Diversification Opportunities for Hartford Multifactor and DBX ETF
0.9 | Correlation Coefficient |
Almost no diversification
The 3 months correlation between Hartford and DBX is 0.9. Overlapping area represents the amount of risk that can be diversified away by holding Hartford Multifactor Equity and DBX ETF Trust in the same portfolio, assuming nothing else is changed. The correlation between historical prices or returns on DBX ETF Trust and Hartford Multifactor is a relative statistical measure of the degree to which these equity instruments tend to move together. The correlation coefficient measures the extent to which returns on Hartford Multifactor Equity are associated (or correlated) with DBX ETF. Values of the correlation coefficient range from -1 to +1, where. The correlation of zero (0) is possible when the price movement of DBX ETF Trust has no effect on the direction of Hartford Multifactor i.e., Hartford Multifactor and DBX ETF go up and down completely randomly.
Pair Corralation between Hartford Multifactor and DBX ETF
Given the investment horizon of 90 days Hartford Multifactor Equity is expected to generate 0.95 times more return on investment than DBX ETF. However, Hartford Multifactor Equity is 1.05 times less risky than DBX ETF. It trades about 0.25 of its potential returns per unit of risk. DBX ETF Trust is currently generating about 0.21 per unit of risk. If you would invest 5,072 in Hartford Multifactor Equity on October 20, 2024 and sell it today you would earn a total of 166.00 from holding Hartford Multifactor Equity or generate 3.27% return on investment over 90 days.

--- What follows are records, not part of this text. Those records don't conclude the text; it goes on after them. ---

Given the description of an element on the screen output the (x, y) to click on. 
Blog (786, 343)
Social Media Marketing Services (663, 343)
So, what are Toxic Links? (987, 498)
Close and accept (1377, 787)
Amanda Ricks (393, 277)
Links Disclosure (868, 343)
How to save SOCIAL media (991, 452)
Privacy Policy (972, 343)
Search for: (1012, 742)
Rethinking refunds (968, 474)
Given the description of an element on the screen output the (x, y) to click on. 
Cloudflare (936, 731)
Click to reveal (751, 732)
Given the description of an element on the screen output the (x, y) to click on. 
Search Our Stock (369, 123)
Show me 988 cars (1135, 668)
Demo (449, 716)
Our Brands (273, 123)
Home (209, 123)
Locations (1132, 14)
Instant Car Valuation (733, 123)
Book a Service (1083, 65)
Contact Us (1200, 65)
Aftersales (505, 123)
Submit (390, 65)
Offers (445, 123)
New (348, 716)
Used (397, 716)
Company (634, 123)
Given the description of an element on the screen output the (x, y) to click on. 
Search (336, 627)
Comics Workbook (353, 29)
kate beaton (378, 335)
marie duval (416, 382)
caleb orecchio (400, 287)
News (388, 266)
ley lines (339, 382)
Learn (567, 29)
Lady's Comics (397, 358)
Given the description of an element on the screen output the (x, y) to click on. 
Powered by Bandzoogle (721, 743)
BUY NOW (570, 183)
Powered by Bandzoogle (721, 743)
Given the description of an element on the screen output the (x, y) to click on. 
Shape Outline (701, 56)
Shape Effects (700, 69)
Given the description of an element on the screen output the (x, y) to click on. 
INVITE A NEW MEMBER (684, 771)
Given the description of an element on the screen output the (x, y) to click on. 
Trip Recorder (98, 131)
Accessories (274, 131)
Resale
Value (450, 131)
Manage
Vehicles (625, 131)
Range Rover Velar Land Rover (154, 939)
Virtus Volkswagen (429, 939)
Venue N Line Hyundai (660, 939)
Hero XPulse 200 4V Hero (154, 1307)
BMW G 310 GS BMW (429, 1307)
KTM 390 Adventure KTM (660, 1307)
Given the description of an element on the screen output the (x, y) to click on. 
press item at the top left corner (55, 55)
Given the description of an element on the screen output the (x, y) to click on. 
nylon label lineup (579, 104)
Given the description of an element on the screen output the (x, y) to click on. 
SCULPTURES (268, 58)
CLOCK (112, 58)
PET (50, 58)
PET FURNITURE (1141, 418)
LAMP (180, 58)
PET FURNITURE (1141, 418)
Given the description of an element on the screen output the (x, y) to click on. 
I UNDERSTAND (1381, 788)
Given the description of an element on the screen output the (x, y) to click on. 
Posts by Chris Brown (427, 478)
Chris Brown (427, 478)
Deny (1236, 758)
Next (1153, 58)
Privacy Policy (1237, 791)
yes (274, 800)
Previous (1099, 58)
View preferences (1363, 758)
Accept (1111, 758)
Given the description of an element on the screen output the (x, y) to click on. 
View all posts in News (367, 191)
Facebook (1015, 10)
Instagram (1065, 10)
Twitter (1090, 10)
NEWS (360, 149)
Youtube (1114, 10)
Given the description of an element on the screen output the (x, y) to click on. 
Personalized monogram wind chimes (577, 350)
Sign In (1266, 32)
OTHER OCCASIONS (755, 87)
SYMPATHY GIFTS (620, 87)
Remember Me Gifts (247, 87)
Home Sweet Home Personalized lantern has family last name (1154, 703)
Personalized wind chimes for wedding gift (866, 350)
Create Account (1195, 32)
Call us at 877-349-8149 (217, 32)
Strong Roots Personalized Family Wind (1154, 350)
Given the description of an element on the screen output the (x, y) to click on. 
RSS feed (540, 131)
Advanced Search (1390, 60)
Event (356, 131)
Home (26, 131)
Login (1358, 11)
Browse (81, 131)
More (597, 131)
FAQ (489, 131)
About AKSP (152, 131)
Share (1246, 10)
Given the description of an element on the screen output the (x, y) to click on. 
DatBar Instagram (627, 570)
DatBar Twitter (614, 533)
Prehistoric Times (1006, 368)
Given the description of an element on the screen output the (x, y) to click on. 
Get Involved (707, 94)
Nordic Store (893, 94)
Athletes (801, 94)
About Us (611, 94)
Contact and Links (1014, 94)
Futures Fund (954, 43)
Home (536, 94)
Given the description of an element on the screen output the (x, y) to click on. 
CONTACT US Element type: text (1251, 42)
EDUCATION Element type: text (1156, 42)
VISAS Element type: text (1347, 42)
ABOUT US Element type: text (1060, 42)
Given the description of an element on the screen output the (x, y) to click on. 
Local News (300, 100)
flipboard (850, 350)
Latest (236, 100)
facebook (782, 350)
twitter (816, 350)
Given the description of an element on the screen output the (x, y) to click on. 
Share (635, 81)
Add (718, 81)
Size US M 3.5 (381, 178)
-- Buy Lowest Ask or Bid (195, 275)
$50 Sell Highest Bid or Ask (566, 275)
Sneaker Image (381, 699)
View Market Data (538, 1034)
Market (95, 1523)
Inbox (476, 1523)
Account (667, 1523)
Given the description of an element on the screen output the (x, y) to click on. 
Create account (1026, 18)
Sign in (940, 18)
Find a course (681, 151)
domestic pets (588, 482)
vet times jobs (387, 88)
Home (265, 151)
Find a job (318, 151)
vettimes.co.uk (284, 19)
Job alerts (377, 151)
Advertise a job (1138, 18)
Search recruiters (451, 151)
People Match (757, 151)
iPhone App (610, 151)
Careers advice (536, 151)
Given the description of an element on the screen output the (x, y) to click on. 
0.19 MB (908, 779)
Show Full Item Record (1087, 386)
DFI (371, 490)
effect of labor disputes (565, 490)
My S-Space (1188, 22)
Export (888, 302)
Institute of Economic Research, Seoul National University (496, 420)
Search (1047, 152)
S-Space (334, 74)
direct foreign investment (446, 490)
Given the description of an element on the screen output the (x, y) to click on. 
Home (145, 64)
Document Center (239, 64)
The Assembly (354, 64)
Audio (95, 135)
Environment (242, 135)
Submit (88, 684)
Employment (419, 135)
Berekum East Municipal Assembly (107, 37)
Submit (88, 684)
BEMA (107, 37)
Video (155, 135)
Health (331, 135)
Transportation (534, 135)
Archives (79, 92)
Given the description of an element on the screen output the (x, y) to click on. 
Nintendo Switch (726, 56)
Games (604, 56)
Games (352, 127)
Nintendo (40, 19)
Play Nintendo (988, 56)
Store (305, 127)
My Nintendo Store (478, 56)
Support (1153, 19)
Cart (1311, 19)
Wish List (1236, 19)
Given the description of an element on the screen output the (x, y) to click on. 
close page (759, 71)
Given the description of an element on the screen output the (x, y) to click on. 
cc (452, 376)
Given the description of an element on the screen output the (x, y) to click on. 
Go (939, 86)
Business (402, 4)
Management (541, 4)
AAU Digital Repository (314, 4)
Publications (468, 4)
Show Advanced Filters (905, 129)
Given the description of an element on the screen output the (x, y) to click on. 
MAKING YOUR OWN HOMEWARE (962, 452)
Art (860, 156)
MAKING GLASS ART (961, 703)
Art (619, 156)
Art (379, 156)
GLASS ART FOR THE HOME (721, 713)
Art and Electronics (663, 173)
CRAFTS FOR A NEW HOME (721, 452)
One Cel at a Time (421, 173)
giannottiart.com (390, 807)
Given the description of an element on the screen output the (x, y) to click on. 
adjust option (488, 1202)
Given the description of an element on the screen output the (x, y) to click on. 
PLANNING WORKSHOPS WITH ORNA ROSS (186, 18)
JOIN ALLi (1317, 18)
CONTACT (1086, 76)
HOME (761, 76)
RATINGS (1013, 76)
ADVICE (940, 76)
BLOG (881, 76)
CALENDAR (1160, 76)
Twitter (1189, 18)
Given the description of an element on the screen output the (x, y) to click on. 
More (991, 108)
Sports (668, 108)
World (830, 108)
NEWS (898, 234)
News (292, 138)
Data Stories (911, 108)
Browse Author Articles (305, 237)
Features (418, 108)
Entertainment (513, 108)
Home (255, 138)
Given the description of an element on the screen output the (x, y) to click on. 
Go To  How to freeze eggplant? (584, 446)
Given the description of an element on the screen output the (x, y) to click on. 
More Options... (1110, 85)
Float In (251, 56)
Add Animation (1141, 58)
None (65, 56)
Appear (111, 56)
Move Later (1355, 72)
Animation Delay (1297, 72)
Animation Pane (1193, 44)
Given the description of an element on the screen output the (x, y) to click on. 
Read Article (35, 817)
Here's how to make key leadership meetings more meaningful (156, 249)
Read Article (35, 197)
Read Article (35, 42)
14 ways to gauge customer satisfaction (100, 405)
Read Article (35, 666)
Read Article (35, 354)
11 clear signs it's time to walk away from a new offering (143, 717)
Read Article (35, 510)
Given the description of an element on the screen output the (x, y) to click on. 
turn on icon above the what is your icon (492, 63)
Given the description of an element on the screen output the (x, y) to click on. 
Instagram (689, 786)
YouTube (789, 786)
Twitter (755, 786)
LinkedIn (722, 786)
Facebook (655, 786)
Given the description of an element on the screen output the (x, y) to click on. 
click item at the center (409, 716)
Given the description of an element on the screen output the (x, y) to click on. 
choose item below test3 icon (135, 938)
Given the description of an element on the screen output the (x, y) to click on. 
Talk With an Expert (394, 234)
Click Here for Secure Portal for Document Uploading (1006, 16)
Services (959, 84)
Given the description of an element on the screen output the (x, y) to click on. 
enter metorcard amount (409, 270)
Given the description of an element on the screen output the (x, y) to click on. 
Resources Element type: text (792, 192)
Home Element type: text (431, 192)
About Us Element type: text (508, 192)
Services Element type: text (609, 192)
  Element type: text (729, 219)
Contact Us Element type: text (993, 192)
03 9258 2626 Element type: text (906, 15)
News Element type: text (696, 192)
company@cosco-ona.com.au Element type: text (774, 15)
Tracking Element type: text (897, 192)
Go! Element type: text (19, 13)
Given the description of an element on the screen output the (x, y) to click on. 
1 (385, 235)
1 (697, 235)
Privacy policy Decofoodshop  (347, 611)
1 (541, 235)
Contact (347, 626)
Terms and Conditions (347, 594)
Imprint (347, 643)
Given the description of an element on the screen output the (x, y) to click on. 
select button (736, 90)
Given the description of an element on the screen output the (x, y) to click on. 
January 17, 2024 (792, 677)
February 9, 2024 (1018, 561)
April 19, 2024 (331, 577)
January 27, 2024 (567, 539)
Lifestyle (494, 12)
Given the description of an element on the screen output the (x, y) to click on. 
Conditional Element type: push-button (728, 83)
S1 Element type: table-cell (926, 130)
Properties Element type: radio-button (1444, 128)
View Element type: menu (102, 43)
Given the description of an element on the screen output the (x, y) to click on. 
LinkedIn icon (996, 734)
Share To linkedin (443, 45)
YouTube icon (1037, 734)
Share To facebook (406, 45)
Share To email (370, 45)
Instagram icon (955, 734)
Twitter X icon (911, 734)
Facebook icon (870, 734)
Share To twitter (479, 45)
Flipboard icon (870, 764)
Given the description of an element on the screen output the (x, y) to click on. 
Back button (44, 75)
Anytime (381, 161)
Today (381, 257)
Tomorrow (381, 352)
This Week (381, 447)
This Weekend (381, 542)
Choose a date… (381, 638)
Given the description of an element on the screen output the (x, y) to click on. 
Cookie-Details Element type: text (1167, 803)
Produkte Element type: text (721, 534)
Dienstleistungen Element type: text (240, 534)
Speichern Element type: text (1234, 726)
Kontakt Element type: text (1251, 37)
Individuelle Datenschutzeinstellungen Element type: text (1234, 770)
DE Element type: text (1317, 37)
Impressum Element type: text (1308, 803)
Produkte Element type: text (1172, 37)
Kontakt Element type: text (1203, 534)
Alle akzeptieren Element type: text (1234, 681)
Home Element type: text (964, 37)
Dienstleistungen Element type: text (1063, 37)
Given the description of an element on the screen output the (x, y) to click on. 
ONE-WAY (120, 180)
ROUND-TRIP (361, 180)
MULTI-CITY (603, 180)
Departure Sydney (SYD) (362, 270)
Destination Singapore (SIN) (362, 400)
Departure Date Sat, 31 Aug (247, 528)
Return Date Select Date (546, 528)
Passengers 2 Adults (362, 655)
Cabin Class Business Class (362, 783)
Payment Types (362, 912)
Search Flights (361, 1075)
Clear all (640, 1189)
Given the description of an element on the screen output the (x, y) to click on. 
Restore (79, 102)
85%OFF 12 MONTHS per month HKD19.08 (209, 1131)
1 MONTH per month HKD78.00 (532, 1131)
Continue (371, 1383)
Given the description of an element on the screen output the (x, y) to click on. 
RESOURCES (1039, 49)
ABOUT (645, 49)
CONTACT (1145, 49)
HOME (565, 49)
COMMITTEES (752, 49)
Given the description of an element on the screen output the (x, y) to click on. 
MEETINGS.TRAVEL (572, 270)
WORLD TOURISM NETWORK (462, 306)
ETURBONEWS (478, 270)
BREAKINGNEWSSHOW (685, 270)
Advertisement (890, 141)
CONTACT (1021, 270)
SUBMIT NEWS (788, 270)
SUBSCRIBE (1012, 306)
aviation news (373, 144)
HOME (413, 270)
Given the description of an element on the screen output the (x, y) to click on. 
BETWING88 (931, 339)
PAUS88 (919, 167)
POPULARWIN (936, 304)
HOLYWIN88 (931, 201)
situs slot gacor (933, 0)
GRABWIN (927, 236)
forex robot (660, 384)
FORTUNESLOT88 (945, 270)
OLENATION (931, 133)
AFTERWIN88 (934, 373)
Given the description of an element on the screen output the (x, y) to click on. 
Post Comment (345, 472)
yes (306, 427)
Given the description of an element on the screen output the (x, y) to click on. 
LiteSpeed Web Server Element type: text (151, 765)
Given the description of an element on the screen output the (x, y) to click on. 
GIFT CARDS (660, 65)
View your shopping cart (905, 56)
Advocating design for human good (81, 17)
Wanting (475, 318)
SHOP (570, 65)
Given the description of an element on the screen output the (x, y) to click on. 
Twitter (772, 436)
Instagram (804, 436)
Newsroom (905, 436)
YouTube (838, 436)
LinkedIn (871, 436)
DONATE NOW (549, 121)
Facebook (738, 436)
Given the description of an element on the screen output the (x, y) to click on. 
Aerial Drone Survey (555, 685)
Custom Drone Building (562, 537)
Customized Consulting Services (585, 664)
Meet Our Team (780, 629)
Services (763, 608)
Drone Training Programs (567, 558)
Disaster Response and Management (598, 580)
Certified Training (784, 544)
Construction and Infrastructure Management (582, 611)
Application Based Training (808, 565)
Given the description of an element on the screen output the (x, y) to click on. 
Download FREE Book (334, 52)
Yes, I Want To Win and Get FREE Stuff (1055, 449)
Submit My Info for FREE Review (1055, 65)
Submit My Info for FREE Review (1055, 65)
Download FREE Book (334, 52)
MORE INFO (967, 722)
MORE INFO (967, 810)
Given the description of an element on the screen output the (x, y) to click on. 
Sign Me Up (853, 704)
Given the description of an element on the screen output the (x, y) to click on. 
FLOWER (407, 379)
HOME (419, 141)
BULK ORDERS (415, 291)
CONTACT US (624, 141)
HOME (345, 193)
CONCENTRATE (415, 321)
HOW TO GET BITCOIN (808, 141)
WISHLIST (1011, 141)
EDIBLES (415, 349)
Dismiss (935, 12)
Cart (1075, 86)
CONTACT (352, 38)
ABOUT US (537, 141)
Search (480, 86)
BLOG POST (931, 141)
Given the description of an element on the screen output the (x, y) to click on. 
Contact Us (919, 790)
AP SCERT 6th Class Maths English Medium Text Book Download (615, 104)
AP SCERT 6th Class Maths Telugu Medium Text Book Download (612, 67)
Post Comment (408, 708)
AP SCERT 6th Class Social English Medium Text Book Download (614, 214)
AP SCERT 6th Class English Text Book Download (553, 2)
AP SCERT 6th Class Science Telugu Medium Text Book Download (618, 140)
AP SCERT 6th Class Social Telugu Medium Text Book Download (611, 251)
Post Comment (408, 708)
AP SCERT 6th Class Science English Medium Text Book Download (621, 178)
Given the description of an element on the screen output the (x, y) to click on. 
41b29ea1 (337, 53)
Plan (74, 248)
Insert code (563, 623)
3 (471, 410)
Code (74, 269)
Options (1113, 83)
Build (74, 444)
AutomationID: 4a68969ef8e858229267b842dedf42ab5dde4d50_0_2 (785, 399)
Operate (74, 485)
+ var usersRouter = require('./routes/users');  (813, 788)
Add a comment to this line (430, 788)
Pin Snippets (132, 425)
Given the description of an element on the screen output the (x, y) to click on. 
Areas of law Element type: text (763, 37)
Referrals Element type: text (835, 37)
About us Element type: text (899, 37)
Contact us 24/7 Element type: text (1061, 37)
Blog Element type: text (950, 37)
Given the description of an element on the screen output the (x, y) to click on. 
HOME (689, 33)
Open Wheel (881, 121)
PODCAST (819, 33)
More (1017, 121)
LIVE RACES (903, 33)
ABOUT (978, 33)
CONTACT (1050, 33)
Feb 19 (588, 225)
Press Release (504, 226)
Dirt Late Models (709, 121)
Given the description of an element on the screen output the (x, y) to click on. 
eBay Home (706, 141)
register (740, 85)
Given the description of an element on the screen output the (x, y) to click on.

Time Period | 3 Months [change] |
Direction | Moves Together |
Strength | Very Strong |
Accuracy | 95.0% |
Values | Daily Returns |
Hartford Multifactor Equity vs. DBX ETF Trust
Performance |
Timeline |
Hartford Multifactor |
DBX ETF Trust |
Hartford Multifactor and DBX ETF Volatility Contrast
Predicted Return Density |
Returns |
Pair Trading with Hartford Multifactor and DBX ETF
The main advantage of trading using opposite Hartford Multifactor and DBX ETF positions is that it hedges away some unsystematic risk. Because of two separate transactions, even if Hartford Multifactor position performs unexpectedly, DBX ETF can make up some of the losses. Pair trading also minimizes risk from directional movements in the market. For example, if an entire industry or sector drops because of unexpected headlines, the short position in DBX ETF will offset losses from the drop in DBX ETF's long position.Hartford Multifactor vs. Hartford Multifactor Emerging | Hartford Multifactor vs. Hartford Multifactor Developed | Hartford Multifactor vs. iShares Equity Factor | Hartford Multifactor vs. SPDR MSCI USA |
DBX ETF vs. SPDR MSCI USA | DBX ETF vs. American Century STOXX | DBX ETF vs. Hartford Multifactor Equity | DBX ETF vs. PIMCO RAFI Dynamic |
Check out your portfolio center.Note that this page's information should be used as a complementary analysis to find the right mix of equity instruments to add to your existing portfolios or create a brand new portfolio. You can also try the Portfolio Center module to all portfolio management and optimization tools to improve performance of your portfolios.